EXTRACT TO READ:
======

Shortly after announcing the release of her upcoming single "Fanático" (2024), Lali gave an interview to Shangay, in which she discussed the production process of the single and her upcoming sixth studio album. In the interview, Lali talked about the musical genres that might be featured on the album and confirmed future collaborations, marking her return to collaborative work since her fourth studio album, Libra (2020). In a later interview in January 2025, journalist Leila Guerriero from El País revealed some details about the upcoming album, mentioning possible tracks that might be included, such as "Lokura", "Libertad", and "Mejor Que Vos".

Finally, on 4 February 2025, Lali surprised her fans by announcing on her social media that her new song would be released as the third single from her upcoming album, just two days after the announcement. Along with the news, she shared a preview of the music video, where the artists could be seen dressed in a vintage style inspired by the aesthetics of the 1970s and 1980s, reminiscent of ABBA and David Bowie.

==Music and lyrics==
"Mejor Que Vos" is a pop and electropop song with elements of disco music. It was written by Lali along with Ale Sergi, Martín D'Agosto, and Mauro De Tommaso, while the production was handled by De Tommaso in collaboration with Don Barreto.

======

Stored items:
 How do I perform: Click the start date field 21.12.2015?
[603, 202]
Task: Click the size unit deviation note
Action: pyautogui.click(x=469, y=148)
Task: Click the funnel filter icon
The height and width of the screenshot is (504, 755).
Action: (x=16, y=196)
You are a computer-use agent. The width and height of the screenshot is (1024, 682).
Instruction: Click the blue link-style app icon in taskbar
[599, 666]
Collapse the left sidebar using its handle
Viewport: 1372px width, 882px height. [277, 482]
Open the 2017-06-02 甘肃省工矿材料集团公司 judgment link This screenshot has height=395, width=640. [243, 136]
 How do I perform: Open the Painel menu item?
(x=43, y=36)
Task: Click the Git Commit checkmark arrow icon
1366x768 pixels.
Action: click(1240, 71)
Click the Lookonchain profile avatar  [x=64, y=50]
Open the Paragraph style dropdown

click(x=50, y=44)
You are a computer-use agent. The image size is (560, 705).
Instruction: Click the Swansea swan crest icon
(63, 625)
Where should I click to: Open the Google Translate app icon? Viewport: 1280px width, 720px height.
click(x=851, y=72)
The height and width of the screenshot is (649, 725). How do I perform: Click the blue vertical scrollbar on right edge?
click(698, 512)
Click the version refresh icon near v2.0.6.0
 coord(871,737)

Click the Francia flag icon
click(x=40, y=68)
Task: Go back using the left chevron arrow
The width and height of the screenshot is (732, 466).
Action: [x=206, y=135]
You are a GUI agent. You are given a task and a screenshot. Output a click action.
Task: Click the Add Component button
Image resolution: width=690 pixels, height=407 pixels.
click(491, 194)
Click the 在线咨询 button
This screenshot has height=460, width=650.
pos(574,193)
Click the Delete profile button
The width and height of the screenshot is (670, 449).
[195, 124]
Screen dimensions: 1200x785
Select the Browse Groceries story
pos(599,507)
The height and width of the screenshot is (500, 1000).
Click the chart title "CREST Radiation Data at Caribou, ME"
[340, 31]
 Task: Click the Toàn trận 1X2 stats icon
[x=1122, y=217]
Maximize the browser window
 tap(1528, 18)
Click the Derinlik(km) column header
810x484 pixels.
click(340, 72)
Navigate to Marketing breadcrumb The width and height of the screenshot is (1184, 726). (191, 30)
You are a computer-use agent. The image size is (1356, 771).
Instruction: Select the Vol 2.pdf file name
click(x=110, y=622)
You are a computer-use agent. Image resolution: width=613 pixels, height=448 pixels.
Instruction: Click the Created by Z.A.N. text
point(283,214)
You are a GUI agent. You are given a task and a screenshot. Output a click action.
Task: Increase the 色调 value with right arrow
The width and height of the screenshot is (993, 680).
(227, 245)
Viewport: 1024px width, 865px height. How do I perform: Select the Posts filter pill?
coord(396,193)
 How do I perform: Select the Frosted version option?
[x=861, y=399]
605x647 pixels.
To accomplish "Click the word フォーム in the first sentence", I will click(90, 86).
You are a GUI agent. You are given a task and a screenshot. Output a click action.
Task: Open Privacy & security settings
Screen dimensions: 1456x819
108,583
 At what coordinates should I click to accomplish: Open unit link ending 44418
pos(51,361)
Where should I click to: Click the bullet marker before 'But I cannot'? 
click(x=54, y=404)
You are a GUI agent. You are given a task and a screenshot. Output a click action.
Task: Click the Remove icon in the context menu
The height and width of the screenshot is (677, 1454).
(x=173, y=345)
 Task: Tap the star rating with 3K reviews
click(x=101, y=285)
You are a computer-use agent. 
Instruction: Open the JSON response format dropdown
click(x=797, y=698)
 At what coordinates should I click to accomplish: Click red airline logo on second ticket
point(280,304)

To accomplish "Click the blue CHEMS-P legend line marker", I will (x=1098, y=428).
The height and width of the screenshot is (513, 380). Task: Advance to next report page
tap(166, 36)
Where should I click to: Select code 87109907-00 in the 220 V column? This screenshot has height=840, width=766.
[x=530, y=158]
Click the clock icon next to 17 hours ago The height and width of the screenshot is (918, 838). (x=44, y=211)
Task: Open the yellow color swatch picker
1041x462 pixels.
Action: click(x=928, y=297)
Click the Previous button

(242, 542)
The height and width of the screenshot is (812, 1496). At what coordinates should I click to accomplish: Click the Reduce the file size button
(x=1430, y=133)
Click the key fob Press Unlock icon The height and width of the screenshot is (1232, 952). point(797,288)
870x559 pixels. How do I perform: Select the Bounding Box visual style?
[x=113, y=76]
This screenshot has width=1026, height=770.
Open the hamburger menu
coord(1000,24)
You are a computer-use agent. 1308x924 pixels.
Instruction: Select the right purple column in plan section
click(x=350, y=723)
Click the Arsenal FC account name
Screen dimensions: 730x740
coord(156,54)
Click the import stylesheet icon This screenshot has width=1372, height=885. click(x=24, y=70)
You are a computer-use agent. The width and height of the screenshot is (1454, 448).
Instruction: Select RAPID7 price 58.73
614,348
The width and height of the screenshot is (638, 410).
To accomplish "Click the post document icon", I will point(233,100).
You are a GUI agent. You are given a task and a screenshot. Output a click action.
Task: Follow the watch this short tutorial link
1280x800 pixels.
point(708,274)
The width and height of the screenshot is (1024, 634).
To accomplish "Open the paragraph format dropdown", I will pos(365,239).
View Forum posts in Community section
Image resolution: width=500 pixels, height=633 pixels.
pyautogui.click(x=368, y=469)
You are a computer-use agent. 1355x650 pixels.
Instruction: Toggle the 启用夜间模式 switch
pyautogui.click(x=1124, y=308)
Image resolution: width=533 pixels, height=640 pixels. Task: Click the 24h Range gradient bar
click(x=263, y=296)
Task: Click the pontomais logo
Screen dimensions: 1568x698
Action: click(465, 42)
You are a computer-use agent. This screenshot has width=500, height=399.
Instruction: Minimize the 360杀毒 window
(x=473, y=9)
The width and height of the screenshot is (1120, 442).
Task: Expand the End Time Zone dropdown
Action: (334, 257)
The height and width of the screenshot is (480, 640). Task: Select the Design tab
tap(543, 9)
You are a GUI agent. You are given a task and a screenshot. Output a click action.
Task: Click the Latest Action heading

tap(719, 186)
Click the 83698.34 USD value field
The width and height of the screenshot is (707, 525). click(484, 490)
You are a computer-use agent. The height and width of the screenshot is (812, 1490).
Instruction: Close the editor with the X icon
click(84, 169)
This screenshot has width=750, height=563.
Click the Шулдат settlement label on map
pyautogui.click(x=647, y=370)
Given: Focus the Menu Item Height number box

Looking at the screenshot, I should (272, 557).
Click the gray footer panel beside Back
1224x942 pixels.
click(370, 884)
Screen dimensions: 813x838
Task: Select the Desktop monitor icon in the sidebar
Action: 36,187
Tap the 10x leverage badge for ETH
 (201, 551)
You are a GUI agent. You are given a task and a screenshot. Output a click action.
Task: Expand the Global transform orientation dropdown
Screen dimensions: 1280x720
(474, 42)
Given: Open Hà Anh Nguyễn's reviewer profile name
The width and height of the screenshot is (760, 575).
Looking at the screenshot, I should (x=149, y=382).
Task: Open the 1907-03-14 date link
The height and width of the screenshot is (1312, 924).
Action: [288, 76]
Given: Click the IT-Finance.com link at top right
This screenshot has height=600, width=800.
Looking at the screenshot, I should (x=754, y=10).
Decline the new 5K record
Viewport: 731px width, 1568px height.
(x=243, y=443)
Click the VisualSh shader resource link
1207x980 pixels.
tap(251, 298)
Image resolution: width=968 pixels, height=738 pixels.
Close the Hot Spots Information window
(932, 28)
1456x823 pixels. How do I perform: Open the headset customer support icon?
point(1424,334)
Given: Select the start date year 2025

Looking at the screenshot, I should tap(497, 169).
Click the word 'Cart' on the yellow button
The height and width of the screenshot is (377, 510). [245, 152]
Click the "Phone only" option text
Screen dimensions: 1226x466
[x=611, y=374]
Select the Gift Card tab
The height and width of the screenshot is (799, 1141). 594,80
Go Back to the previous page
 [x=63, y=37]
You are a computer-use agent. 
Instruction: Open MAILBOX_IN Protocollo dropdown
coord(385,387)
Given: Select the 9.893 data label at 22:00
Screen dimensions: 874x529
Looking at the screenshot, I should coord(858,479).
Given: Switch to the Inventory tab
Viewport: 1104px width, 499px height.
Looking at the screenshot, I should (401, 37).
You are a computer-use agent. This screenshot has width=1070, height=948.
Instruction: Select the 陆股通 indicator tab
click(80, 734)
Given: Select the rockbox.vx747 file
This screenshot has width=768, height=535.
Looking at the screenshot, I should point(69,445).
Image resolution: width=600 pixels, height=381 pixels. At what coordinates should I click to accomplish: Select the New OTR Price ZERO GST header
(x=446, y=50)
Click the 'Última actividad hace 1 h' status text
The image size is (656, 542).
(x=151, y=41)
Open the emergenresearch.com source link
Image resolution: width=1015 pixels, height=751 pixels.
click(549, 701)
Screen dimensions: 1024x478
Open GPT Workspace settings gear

======

YOUR INSTRUCTIONS: In the passage on "Mejor Que Vos," who handled the song's production?

COMPLETED EXERCISE: Mauro De Tommaso produced it in collaboration with Don Barreto.